Résumé de la décision
Le 5 juin 2024, le Tribunal judiciaire de Meaux a rendu une ordonnance rectificative de référé concernant une erreur matérielle dans une ordonnance antérieure du 13 mars 2024. La SCI Immobilière Familiale de Laval avait demandé la rectification d'une astreinte fixée à 50 euros par jour de retard pour la communication de documents, alors que le juge avait initialement prévu une astreinte de 30 euros. Le tribunal a accueilli la demande de rectification et a modifié le dispositif de l'ordonnance pour confirmer l'astreinte de 30 euros par jour de retard, tout en ordonnant la mention de cette décision sur la minute et les expéditions de l'ordonnance initiale.
Arguments pertinents
Le tribunal a fondé sa décision sur l'article 462 du Code de procédure civile, qui permet la rectification d'erreurs matérielles dans les décisions judiciaires. Le juge a souligné que l'ordonnance initiale contenait une erreur manifeste concernant le montant de l'astreinte, ce qui justifiait la rectification.
Citation pertinente :
« Il résulte des motifs de l'ordonnance en date du 13 mars 2024 que le juge des référés a indiqué qu'il y avait lieu d'ordonner la communication des pièces sollicitées, sous astreinte provisoire de 30 euros par jour de retard... Toutefois, il résulte du dispositif de ladite ordonnance que par suite d'une erreur matérielle, le juge a ordonné la communication des pièces sollicitées sous astreinte de 50 euros par jour de retard. »
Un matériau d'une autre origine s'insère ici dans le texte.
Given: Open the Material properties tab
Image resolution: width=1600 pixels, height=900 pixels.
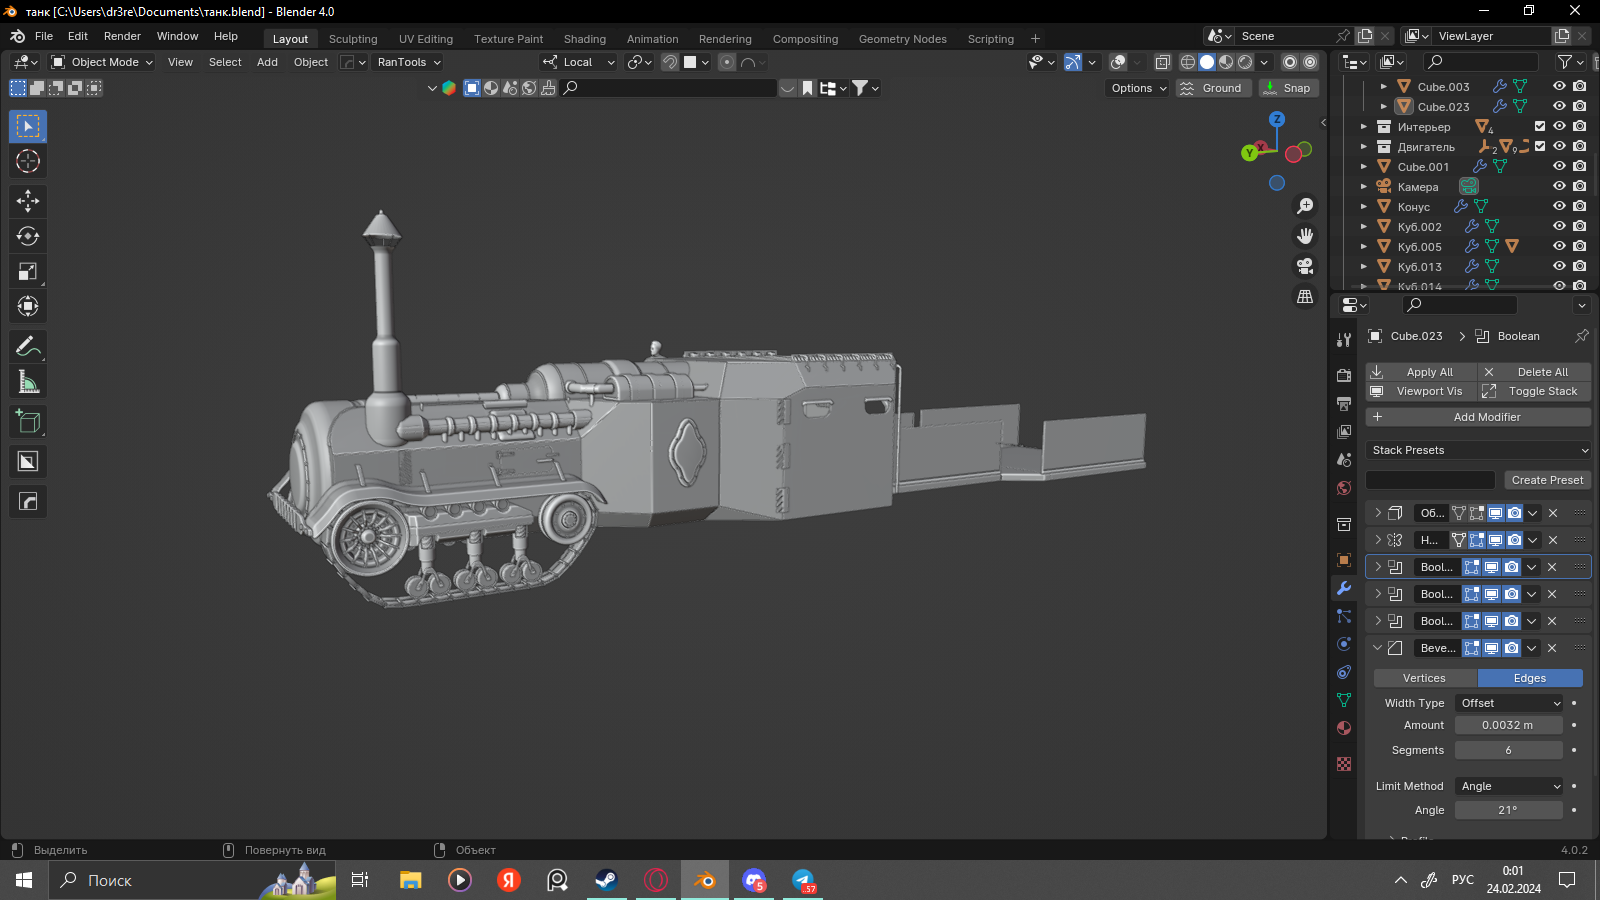Looking at the screenshot, I should click(1344, 728).
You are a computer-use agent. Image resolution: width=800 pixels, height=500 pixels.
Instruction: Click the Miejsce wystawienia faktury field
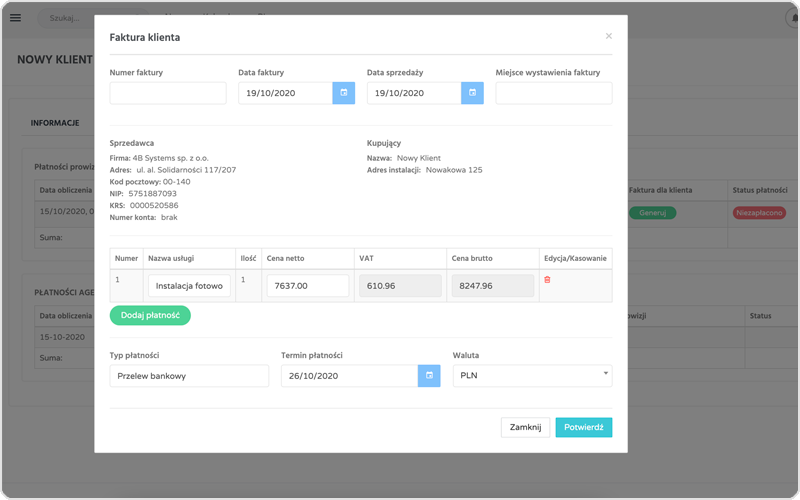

Interprétations et citations légales
L'article 462 du Code de procédure civile stipule que les juges peuvent rectifier les erreurs matérielles dans leurs décisions. Cette disposition est essentielle pour garantir la précision et la clarté des décisions judiciaires, permettant ainsi d'éviter des conséquences injustes dues à des erreurs de rédaction.
Citation légale :
- Code de procédure civile - Article 462 : « Les juges peuvent, à tout moment, rectifier les erreurs matérielles qui se seraient glissées dans leurs décisions. »
Cette décision illustre l'importance de la rigueur dans la rédaction des ordonnances judiciaires et le rôle du juge dans la correction des erreurs qui pourraient affecter les droits des parties. La rectification a permis de rétablir l'astreinte à son montant correct, assurant ainsi une application juste et équitable de la décision initiale.